I don't think I understand.

blt275162870bd76355 is matching on:

  • "type_uid":"java"
  • "key":"blt9a73af140d639159"
  • publish_details.environment is "blt603fe91adbdcff66"
  • publish_details.locale in mr-in, en-us, hi-in

That's exactly what you asked here:

So I want the following result (whose "type_uid":"java" and "key":"blt9a73af140d639159" and publish_details.environment is "blt603fe91adbdcff66" and publish_details.locale in mr-in, en-us, hi-in )

Could you specify what is the query or pseudo code that should be applied?

If you are thinking of comparing documents together, then that's not possible as elasticsearch does not support joins.

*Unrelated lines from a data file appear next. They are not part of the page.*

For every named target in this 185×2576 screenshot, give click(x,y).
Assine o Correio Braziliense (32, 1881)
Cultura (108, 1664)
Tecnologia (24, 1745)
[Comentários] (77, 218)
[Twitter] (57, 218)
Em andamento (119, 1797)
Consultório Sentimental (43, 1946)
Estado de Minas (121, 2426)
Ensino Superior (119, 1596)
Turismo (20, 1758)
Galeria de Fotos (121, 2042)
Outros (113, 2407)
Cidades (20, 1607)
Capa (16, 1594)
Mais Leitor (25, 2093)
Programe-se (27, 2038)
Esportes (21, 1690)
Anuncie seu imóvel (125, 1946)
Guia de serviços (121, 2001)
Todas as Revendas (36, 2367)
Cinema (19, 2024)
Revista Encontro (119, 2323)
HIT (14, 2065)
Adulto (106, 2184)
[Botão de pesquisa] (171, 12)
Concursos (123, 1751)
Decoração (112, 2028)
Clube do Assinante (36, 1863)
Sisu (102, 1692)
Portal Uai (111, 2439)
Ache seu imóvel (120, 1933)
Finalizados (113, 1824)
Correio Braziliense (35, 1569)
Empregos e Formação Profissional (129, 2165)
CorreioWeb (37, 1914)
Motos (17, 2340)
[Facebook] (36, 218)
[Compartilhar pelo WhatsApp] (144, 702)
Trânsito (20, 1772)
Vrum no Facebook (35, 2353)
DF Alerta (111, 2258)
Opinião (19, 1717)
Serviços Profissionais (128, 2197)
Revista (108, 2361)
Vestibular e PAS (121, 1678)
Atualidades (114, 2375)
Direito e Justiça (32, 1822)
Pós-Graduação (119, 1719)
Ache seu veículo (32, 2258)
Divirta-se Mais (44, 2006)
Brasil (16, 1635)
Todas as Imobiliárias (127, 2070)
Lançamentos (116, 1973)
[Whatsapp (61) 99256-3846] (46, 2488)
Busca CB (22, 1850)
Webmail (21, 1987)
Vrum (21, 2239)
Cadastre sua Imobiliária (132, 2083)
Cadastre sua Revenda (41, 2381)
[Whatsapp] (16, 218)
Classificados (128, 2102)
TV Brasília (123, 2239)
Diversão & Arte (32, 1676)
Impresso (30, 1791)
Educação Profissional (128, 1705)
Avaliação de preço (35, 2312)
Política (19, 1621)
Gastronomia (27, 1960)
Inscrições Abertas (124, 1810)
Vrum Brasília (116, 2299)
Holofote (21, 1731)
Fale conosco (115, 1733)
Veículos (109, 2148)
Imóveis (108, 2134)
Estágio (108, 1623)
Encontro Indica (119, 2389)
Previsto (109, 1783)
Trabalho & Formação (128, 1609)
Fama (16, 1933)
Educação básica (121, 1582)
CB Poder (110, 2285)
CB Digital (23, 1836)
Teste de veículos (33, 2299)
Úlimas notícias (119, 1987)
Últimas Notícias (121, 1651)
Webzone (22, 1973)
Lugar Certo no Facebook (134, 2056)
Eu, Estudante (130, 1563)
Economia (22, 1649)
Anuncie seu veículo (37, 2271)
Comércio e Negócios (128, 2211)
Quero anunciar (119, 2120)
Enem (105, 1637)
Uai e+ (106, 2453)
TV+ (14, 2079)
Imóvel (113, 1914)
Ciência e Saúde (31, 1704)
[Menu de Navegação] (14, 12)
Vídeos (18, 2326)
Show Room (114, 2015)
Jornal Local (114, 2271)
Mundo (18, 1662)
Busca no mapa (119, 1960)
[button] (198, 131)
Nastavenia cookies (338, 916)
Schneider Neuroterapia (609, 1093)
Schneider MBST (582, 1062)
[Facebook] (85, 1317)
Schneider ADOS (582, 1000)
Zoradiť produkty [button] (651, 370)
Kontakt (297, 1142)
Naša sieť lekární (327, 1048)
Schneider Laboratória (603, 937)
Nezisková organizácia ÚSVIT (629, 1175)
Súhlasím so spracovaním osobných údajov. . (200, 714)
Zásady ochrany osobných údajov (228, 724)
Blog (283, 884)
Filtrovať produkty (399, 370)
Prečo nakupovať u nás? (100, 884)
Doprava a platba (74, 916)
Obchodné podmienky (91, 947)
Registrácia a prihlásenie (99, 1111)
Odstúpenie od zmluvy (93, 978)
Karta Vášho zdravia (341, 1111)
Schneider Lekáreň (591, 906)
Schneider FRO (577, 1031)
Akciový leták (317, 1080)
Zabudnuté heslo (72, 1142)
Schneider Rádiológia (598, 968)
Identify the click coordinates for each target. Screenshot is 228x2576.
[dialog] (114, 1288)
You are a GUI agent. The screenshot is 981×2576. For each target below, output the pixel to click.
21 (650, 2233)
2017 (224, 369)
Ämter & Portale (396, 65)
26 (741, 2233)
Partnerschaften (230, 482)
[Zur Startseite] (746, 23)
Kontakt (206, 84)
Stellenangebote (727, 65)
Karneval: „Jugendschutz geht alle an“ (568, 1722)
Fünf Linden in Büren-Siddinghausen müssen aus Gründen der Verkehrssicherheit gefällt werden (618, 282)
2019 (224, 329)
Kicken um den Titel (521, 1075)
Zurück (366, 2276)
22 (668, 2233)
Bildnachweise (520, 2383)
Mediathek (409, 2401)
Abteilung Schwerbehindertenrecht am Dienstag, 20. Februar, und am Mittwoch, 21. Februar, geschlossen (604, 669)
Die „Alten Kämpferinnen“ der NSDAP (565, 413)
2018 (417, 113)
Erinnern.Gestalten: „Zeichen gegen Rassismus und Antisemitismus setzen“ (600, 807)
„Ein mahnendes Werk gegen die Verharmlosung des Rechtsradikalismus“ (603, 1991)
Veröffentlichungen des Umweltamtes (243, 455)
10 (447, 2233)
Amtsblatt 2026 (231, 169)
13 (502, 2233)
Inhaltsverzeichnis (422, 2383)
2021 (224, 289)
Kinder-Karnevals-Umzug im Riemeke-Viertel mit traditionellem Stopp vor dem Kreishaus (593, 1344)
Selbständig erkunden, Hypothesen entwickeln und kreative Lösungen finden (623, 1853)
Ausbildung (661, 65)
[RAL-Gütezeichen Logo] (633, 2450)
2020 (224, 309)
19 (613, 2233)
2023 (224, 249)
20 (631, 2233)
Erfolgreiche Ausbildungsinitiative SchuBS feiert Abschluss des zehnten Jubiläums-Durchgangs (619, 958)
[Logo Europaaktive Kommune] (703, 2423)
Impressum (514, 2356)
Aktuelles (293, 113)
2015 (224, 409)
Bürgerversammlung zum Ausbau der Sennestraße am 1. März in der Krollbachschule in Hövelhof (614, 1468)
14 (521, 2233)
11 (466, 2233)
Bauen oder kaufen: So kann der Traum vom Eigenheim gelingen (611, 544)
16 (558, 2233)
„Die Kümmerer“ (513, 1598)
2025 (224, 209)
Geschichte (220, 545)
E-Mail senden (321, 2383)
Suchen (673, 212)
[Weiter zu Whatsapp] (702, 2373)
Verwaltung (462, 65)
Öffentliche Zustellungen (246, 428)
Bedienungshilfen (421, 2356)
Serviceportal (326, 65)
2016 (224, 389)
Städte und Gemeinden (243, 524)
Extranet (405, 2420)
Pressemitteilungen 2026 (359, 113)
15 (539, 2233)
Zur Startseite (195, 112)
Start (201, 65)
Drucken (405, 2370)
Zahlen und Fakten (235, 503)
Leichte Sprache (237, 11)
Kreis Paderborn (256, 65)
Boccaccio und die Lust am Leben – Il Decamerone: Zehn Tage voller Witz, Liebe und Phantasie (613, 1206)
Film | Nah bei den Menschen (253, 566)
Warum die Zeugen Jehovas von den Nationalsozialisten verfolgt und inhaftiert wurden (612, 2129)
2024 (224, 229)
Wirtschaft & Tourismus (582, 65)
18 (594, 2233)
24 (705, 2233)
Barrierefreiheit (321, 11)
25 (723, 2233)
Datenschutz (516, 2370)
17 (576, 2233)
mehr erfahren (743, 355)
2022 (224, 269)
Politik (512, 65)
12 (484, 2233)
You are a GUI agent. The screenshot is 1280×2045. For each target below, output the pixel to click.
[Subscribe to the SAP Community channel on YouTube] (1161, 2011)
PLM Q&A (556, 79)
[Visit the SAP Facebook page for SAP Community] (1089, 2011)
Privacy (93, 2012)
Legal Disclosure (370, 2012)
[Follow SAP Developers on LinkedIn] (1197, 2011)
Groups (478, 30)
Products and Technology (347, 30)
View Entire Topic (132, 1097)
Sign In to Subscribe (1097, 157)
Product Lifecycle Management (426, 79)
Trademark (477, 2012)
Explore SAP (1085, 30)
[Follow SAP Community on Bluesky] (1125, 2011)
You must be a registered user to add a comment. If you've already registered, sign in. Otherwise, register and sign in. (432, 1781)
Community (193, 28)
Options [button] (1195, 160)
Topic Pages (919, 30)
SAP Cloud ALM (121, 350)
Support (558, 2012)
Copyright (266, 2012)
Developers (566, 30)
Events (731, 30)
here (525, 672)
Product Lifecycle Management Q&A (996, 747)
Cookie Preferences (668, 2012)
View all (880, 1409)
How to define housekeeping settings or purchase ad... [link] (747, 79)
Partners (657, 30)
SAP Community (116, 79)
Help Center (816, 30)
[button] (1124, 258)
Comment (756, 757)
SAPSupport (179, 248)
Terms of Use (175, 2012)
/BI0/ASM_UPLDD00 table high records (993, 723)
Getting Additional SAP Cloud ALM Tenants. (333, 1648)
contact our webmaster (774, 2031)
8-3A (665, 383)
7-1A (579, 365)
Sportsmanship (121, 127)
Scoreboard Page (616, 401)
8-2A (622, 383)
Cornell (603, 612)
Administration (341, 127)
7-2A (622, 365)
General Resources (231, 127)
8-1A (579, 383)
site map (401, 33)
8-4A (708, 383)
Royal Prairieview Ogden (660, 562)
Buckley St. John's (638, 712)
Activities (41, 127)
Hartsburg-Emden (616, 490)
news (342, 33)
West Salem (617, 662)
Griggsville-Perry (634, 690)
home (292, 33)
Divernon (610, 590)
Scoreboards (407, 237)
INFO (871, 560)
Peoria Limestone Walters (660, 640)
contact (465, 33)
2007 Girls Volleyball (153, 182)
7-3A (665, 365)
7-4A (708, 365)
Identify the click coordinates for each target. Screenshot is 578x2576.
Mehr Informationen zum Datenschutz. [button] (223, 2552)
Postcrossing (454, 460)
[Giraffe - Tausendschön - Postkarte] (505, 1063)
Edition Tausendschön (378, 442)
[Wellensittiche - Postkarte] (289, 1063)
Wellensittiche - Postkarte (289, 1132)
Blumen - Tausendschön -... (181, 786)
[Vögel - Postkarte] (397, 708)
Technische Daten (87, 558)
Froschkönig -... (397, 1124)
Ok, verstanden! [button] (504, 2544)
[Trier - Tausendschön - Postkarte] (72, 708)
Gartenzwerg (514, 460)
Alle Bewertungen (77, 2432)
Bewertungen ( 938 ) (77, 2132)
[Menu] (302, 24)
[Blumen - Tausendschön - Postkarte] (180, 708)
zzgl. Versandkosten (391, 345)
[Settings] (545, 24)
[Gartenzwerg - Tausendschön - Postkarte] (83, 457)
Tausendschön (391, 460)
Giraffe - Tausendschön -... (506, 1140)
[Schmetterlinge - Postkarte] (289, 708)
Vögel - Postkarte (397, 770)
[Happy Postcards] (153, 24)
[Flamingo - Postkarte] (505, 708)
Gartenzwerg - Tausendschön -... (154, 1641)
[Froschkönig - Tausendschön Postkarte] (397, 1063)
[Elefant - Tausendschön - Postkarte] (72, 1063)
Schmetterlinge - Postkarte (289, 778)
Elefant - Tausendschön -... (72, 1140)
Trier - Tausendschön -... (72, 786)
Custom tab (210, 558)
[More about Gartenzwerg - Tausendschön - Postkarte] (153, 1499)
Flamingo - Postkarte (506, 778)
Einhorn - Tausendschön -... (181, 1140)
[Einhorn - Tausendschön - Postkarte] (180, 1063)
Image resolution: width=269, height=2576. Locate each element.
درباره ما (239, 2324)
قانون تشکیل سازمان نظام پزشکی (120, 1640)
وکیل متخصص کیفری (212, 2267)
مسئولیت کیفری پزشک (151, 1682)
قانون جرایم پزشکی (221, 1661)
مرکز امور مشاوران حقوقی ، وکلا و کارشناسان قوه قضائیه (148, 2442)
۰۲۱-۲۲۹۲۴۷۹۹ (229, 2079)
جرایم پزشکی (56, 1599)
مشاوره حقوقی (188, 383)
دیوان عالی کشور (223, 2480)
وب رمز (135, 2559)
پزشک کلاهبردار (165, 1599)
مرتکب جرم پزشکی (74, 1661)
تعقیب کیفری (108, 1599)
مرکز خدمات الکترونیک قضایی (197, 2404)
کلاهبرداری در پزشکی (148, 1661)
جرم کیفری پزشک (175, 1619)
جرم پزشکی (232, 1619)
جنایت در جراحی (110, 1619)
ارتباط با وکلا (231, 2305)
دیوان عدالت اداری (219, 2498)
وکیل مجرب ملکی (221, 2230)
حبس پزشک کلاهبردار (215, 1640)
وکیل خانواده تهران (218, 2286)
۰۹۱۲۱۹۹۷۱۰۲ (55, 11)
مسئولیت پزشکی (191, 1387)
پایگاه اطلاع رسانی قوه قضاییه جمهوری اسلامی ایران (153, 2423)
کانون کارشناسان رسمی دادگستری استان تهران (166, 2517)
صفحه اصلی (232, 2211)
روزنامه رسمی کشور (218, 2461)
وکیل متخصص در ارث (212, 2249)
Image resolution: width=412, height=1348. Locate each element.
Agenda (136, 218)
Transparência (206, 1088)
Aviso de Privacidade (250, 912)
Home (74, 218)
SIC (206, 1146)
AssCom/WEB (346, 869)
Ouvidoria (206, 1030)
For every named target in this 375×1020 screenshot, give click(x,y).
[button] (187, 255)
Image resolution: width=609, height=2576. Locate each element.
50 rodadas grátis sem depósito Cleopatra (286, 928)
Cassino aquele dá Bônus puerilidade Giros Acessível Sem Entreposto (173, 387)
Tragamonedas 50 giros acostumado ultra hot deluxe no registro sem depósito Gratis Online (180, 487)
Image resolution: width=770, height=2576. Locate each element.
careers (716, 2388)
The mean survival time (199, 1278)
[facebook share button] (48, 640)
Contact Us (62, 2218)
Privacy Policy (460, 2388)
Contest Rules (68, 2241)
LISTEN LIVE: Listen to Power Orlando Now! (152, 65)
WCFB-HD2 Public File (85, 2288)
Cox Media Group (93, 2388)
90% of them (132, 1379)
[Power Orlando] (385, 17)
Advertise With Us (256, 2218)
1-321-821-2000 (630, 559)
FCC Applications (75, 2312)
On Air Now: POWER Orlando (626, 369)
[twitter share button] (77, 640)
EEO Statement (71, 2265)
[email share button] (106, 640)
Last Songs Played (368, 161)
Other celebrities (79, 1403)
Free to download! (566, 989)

Hi, I want to merge publish_details of documents if the uid of the document same then query on them. According to this here blt275162870bd76359 is repeated twice and if we merge it's publish_details then data looks like:

"publish_details":[{
 "environment": "blt603fe91adbdcff66",
 "locale": "en-us"
 },{
 "environment": "blt603fe91adbdcff66",
 "locale": "hi-in"
 },{
 "environment": "blt603fe91adbdcff66",
 "locale": "mr-in"
 },{
 "environment": "blt603fe91adbdcff67",
 "locale": "mr-in"
 }]

also for blt275162870bd763523 publish_details are:

"publish_details":[{
 "environment": "blt603fe91adbdcff66",
 "locale": "en-us"
 },{
 "environment": "blt603fe91adbdcff66",
 "locale": "hi-in"
 },{
 "environment": "blt603fe91adbdcff66",
 "locale": "mr-in"
 }]

other documents have then own publish_details. so in this case, if I use the following query:

{
	"query": {
		"bool": {
			"must": [{
					"term": {
						"type_uid": "java"
					}
				}, {
					"term": {
						"key": "blt9a73af140d639159"
					}
				}, {
					"nested": {
						"path": "publish_details",
						"query": {
							"term": {
								"publish_details.environment": "blt603fe91adbdcff66"

							}
						}
					}
				},
				{
					"nested": {
						"path": "publish_details",
						"query": {
							"term": {
								"publish_details.locale": "en-us"

							}
						}
					}
				},
				{
					"nested": {
						"path": "publish_details",
						"query": {
							"term": {
								"publish_details.locale": "hi-in"

							}
						}
					}
				}, {
					"nested": {
						"path": "publish_details",
						"query": {
							"term": {
								"publish_details.locale": "mr-in"

							}
						}
					}
				}
			]
		}
	}
}

Then it is giving me on blt275162870bd763523 and blt275162870bd76359(repeated and we merged its publish_details) other documents did not match this query so they failed. so I want only these two documents in response.

So is any way in elastic search two combine documents(if uid repeated) and query them two get desire result here? Want one single query for this?Kindly Help me here.

I don't think it's possible at query time or in your application layer may be.

Or maybe change the way you're modeling your data if it makes sense.

It means there is no direct query to get a expected result?